Wednesday, December 31, 2008

Reluctance

Out through the field and the woods
And over the walls I have wended;
I have climbed the hills of view
And looked at the world, and descended;
I have come by the highway home,
And lo, it is ended.

The leaves are all dead on the ground,
Save those that the oak is keeping
To ravel them one by one
And let them go scraping and creeping
Over the crusted snow,
When others are sleeping...

Ah, when to the heart of man
Was it ever less than treason
To go with the drift of things,
To yield with a grace to reason,
And bow and accept the end
Of a love or a season?

~Robert Frost

Sunday, December 28, 2008

The Cracked Bell

How bittersweet it is, on winter's night,
To listen, by the sputtering, smoking fire,
As distant memories, through the fog-dimmed light,
Rise, to the muffled chime of churchbell choir.

Lucky the bell—still full and deep of throat,
Clear-voiced despite its years, strong, eloquent—
That rings, with faithful tongue, its pious note
Like an old soldier, wakeful, in his tent!

My soul lies cracked; and when, in its despair,
Pealing, it tries to fill the cold night air
With its lament, it often sounds, instead,

Like some poor wounded wretch—long left for dead
Beneath a pile of corpses, lying massed
By bloody pool—rattling, gasping his last.

~Charles Baudelaire, translated by Norman R. Shapiro

Friday, December 26, 2008

La Figlia Che Piange

...She turned away, but with the autumn weather
Compelled my imagination many days,
Many days and many hours:
Her hair over her arms and her arms full of flowers.
And I wonder how they should have been together!
I should have lost a gesture and a pose.
Sometimes these cogitations still amaze
The troubled midnight and the moon's repose.

~T.S. Eliot

Thursday, December 25, 2008

White In the Moon

White in the moon the long road lies,
The moon stands blank above;
White in the moon the long road lies
That leads me from my love.

Still hangs the hedge without a gust,
Still, still the shadows stay:
My feet upon the moonlit dust
Pursue the careless way.

The world is round, so travellers tell,
And straight though reach the track,
Trudge on, trudge on, 'twill all be well
The way will guide one back.

But ere the circle homeward hies
Far, far it must remove:
White in the moon the long road lies
That leads me from my love.

~A.E. Housman

Tuesday, December 23, 2008

On His Seventy-Fifth Birthday

I strove with none, for none was worth my strife,
Nature I loved, and next to Nature, Art.
I warmed both hands before the fire of Life;
It sinks, and I am ready to depart.

~Walter Savage Landor

Monday, December 22, 2008

I Shall Not Care

When I am dead and over me bright April
Shakes out her rain-drenched hair,
Though you should lean above me broken-hearted,
I shall not care.

I shall have peace, as leafy trees are peaceful
When rain bends down the bough;
And I shall be more silent and cold-hearted
Than you are now.

~Sara Teasdale

Pity Me Not

Pity me not because the light of day
At close of day no longer walks the sky;
Pity me not for beauties passed away
From field and thicket as the year goes by;
Pity me not the waning of the moon,
Nor that the ebbing tide goes out to sea,
Nor that a man's desire is hushed so soon,
And you no longer look with love on me.
This have I known always: Love is no more
Than the wide blossom which the wind assails,
Than the great tide that treads the shifting shore,
Strewing fresh wreckage gathered in the gales;
Pity me that the heart is slow to learn
What the swift mind beholds at every turn.

~Edna St. Vincent Millay

Acquainted With the Night

I have been one acquainted with the night.
I have walked out in rain--and back in rain.
I have outwalked the furthest city light.

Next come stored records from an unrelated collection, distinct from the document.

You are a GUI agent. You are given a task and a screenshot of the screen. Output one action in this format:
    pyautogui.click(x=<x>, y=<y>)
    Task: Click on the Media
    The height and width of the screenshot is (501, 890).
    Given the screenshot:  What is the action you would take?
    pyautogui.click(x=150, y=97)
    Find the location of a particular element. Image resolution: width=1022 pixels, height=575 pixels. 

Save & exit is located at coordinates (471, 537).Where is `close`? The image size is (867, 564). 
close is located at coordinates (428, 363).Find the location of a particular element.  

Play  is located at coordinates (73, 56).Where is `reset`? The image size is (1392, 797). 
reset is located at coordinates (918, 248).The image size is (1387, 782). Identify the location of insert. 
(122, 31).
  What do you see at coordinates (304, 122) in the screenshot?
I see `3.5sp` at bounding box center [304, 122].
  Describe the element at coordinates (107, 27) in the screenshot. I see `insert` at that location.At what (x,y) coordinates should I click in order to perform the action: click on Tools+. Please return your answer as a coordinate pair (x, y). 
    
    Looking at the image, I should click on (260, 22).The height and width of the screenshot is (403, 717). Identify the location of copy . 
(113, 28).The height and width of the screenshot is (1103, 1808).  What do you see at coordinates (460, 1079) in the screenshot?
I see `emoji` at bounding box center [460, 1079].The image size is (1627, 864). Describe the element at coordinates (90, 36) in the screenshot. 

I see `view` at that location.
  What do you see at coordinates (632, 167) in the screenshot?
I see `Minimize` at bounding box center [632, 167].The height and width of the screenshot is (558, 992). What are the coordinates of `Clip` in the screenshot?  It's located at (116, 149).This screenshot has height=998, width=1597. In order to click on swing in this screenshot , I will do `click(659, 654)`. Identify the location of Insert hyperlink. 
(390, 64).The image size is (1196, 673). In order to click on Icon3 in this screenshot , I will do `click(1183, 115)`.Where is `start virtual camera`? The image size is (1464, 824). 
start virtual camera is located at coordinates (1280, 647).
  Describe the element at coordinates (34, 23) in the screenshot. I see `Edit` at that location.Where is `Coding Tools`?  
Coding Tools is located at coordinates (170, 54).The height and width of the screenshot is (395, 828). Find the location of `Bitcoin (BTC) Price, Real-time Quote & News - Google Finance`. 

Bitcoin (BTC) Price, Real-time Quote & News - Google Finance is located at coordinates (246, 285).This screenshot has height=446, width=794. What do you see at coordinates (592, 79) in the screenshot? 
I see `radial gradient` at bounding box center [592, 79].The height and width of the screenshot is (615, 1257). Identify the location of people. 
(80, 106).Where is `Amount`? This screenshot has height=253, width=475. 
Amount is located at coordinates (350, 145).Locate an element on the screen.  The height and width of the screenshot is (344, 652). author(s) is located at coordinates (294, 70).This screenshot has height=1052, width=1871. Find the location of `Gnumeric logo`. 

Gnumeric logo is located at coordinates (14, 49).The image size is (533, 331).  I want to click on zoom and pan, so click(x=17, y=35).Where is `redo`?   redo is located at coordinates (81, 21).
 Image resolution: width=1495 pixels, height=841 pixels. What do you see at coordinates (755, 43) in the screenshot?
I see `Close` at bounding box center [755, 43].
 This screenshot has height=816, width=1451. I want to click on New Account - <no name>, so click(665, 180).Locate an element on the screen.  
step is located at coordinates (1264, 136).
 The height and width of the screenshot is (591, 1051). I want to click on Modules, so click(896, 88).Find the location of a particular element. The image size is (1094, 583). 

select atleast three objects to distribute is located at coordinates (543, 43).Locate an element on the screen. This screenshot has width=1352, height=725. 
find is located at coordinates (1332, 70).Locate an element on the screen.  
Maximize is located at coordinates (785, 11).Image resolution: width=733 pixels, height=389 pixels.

I have looked down the saddest city lane.
I have passed by the watchman on his beat
And dropped my eyes, unwilling to explain.

I have stood still and stopped the sound of feet
When far away an interrupted cry
Came over houses from an empty street,

But not to call me back or say goodbye;
And further still at an unearthly height,
One luminary clock against the sky

Proclaimed the time was neither wrong nor right.
I have been one acquainted with the night.

~Robert Frost

it may not always be so

it may not always be so; and I say
that if your lips, which; have loved, should touch
another's, and your dear strong fingers clutch
his heart, as mine in time not far away;
if on another's face your sweet hair lay
in such a silence as I know, or such
great writhing words as, uttering overmuch,
stand helplessly before the spirit at bay;

if this should be, i say if this should be--
you of my heart, send me a little word;
that i may go unto him, and take his hands,
saying, Accept all happiness from me.
Then shall i turn my face, and hear one bird
sing terribly afar in the lost lands.